This passage has been the subject of no small controversy in recent centuries. I don’t intend to solve it all with a brief blog post. But I would like to make a few comments on the use of καί and its implications for the possible interpretations. A friend asked me a question about it, so I figured I’d take the opportunity to put some theology on a blog that is supposed to be about theology!

There are three functions of καί that are possible candidates for this text. They follow in order of grammatical likelihood (i.e., not giving considering to contextual or theological factors).

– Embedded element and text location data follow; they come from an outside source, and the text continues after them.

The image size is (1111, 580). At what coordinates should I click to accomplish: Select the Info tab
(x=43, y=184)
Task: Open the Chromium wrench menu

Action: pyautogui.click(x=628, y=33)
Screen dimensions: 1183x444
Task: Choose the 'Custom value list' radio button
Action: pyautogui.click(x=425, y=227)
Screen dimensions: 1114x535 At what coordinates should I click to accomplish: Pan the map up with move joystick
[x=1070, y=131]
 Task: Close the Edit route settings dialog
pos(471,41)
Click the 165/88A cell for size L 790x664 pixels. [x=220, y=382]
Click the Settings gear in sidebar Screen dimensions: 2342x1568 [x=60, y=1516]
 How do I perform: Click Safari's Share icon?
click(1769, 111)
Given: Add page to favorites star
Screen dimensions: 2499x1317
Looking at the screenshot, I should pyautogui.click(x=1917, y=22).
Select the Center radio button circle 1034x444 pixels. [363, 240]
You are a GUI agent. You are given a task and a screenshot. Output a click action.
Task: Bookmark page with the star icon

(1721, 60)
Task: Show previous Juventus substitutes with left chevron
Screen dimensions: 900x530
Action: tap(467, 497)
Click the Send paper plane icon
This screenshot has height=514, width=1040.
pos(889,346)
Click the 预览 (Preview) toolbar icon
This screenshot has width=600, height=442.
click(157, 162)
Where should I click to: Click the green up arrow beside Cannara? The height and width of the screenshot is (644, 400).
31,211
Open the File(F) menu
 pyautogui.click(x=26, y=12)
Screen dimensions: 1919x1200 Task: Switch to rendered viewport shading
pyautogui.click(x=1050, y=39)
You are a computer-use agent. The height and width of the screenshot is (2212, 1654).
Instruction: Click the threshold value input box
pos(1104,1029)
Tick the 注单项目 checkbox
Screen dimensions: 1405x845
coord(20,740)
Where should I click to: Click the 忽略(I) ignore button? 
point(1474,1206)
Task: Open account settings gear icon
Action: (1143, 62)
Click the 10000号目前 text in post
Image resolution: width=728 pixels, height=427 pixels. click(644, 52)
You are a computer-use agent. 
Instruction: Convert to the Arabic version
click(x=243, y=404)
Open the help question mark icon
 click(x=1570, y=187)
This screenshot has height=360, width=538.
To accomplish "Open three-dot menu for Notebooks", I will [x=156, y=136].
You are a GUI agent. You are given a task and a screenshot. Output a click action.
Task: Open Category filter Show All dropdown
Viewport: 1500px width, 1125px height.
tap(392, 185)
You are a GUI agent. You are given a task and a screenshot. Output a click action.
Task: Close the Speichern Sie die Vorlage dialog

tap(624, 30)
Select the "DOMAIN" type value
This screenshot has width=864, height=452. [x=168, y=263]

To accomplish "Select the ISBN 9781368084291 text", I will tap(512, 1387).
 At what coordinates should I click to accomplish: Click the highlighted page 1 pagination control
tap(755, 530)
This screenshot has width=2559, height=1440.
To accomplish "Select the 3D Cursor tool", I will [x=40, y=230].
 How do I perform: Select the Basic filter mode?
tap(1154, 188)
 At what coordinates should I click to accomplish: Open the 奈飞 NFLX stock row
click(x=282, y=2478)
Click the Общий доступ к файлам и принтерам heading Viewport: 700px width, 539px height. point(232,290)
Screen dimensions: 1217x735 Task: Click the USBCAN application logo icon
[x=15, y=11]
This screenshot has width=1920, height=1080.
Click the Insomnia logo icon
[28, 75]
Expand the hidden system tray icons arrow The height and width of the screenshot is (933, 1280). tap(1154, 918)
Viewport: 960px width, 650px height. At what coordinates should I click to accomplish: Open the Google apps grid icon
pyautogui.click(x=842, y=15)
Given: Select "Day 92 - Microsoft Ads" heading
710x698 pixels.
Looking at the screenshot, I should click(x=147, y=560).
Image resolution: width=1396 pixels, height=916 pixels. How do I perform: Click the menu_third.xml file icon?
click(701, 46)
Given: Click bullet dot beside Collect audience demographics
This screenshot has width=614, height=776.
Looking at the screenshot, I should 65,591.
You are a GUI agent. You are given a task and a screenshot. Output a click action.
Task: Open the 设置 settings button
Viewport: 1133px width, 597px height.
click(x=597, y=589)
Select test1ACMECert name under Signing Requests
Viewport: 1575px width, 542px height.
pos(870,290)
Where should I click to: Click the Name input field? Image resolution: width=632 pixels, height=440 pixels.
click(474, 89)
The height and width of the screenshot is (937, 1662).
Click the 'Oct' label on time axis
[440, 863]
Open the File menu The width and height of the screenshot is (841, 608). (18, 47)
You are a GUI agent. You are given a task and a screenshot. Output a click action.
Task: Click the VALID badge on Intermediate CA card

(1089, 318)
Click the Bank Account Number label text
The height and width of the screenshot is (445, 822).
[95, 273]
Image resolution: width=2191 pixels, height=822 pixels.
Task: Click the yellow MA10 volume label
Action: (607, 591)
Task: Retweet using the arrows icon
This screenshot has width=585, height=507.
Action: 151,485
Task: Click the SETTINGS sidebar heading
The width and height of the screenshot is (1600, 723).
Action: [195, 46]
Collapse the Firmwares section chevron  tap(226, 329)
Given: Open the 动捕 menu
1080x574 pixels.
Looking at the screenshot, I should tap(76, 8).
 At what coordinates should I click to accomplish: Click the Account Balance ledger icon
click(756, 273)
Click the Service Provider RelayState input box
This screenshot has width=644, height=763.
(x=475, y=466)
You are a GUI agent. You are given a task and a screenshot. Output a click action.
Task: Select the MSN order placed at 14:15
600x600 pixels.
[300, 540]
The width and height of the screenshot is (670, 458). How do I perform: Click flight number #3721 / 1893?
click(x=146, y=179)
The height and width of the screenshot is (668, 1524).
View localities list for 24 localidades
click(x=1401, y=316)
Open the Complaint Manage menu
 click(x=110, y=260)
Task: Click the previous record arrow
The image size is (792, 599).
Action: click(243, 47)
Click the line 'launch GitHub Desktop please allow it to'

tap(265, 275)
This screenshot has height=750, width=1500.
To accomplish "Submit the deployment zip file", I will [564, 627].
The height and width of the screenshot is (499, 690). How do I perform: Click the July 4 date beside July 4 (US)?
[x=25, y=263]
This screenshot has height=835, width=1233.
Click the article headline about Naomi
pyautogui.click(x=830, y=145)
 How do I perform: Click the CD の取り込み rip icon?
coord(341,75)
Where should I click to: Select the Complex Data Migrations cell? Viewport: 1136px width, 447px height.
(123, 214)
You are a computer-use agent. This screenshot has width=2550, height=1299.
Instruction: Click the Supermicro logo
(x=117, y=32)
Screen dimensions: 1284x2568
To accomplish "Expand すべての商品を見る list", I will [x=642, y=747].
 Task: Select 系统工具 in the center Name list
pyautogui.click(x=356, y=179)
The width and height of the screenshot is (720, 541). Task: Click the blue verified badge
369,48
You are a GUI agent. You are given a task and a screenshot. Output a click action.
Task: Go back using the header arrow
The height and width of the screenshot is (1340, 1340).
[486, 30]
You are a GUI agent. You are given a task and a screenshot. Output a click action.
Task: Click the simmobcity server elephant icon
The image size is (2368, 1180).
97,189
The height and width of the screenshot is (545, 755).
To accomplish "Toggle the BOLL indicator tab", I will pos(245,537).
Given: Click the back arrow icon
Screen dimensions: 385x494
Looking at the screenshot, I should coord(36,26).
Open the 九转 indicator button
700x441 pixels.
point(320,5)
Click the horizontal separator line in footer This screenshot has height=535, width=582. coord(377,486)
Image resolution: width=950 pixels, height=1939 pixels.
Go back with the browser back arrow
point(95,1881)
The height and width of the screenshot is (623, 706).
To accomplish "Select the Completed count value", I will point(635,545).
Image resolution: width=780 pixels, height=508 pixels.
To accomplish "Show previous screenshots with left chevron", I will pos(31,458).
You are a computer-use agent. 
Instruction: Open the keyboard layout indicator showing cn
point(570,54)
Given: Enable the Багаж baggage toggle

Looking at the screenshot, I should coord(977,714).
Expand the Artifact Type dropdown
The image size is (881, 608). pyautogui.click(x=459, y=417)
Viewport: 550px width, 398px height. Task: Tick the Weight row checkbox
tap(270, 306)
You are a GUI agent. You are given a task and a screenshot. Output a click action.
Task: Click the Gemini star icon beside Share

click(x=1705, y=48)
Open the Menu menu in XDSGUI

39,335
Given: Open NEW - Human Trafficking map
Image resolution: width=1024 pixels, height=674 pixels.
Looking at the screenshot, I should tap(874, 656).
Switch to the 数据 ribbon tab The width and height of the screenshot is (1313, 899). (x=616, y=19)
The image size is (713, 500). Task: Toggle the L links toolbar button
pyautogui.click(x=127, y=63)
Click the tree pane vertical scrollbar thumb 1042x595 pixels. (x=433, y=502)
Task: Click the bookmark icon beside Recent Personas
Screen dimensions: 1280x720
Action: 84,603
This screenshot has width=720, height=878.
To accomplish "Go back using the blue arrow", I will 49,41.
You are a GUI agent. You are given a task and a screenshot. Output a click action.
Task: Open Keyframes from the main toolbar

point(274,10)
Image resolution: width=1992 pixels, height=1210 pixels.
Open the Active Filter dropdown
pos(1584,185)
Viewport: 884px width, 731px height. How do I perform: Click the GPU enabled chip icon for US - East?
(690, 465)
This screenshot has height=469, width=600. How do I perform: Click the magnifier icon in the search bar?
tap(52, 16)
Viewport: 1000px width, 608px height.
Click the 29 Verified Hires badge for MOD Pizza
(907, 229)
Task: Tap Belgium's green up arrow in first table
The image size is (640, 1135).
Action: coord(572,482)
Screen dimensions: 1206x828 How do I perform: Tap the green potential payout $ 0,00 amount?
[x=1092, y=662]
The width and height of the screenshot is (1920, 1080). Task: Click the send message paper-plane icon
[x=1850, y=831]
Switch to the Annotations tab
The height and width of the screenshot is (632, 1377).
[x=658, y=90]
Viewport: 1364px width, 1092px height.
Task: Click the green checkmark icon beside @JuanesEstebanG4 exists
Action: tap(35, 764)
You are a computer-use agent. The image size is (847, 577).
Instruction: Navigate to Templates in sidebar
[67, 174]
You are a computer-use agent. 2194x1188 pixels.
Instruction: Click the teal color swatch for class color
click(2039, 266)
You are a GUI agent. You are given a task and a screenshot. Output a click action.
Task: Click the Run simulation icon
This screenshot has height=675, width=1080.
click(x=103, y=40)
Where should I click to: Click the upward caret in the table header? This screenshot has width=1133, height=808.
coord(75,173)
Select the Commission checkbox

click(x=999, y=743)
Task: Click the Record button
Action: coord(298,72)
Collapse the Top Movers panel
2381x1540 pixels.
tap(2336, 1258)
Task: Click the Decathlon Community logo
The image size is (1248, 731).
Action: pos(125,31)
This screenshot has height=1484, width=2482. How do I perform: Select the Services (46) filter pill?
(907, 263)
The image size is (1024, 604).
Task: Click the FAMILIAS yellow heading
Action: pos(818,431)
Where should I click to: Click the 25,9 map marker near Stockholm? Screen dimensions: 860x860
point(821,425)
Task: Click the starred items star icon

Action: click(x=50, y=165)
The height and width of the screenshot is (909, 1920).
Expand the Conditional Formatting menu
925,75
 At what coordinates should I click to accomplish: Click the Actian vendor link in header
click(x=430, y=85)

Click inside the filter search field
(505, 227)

The most basic meaning of καί is and—a coordinating conjunction that joins two or more distinct items. While this is the most likely meaning from a grammatical perspective, contextually, this is absolutely impossible. Paul pronounces peace and mercy on those who walk in accordance with his rule (κανών)—that Gentiles are equal to and on the same plain as Jews and that the former need not submit to circumcision, et al. in order to be right with God and be part of God’s covenant people. Verse 15 is a summary statement for the argument of the book. Ιt is absolutely inconceivable that Paul would be pronouncing a blessing on two distinct groups of people: those who obey his instructions and the Jews (who don’t obey them—the necessary implication if καί means and). Oddly enough, Paul Benware defends the meaning of and here in a very befuddled argument (see Understanding End Times Prophecy, 87-89). O. Palmer Robertson obliterates this view in his The Israel of God, 40ff.